源氏の君は、御あたり去りたまはぬを、ましてしげく渡らせたまふ御方は、え恥ぢあへたまはず。
いづれの御方も、われ人に劣らむとおぼいたるやはある、とりどりにいとめでたけれど、うちおとなびたまへるに、いと若ううつくしげにて、切に隠れたまへど、おのづから漏り見たてまつる。

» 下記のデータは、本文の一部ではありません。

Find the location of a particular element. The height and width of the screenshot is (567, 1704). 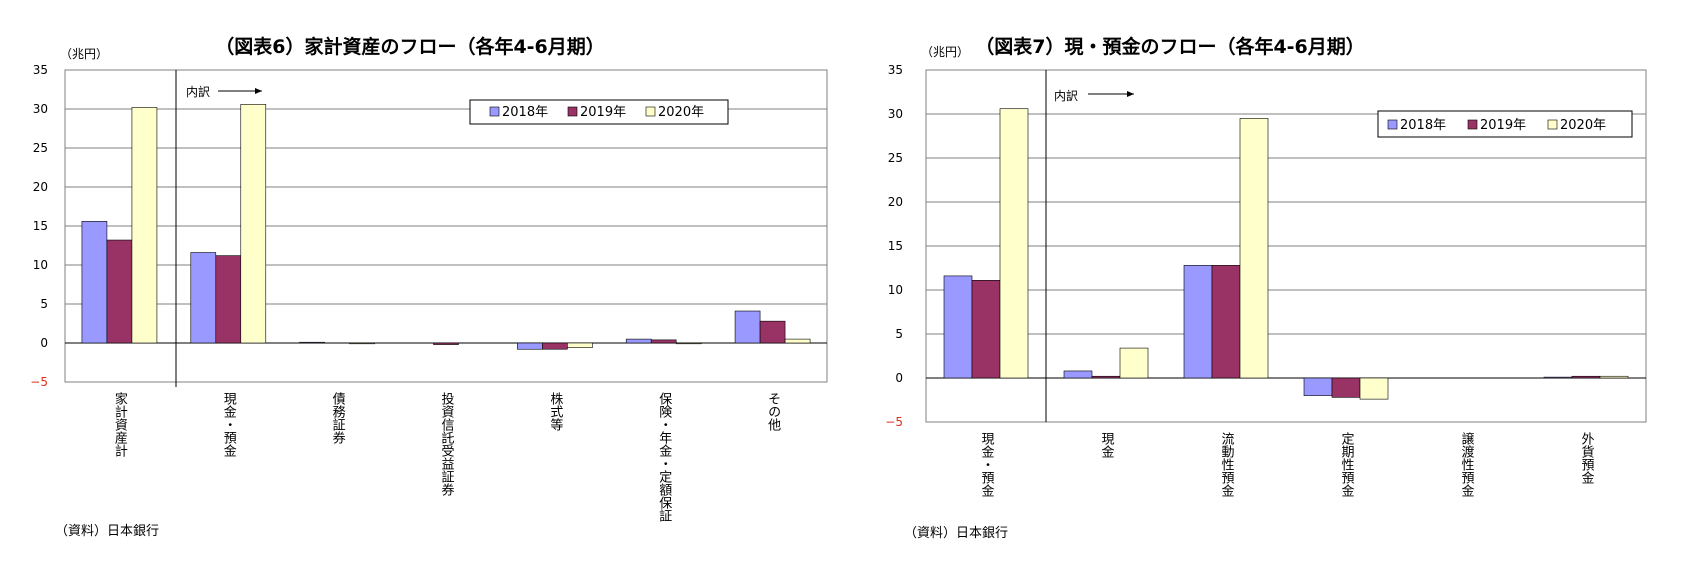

母御息所も、影だにおぼえたまはぬを、いとよう似たまへりと、典侍
(ナイシノスケ) の聞こえけるを、若き御ここちにいとあはれと思ひきこえたまひて、常に参らまほしく、なづさひ見たてまつらばやとおぼえたまふ。
上も限りなき御思ひどちにて、
「な疎 (ウト) みたまひそ。あやしくよそへきこえつべきここちなむする。なめしとおぼさで、らうたくしたまへ。つらつき、まみなどは、いとよう似らりしゆゑ、かよひ見えたまふも、似げなからずなむ」
など聞こえつけたまへれば、おさなごこちにも、はかなき花紅葉につけても 心ざしを見たてまつる。こよなう心寄せきこえたまへれば、弘徽殿の女御、またこの宮とも御仲そばそばしきゆゑ、うちそへて、もとよりの憎さも立ちいでて、ものしとおぼしたり。
世にたぐひなしと見たてまつりたまひ、名高うおはする宮の御容貌にも、なほにほはしさはたとへむかたなく、うつくしげなるを、世の人光君
(ヒカルキミ) と聞こゆ。藤壺ならびたまひて御おぼえもとりどりなれば、かかやく日の宮と聞こゆ。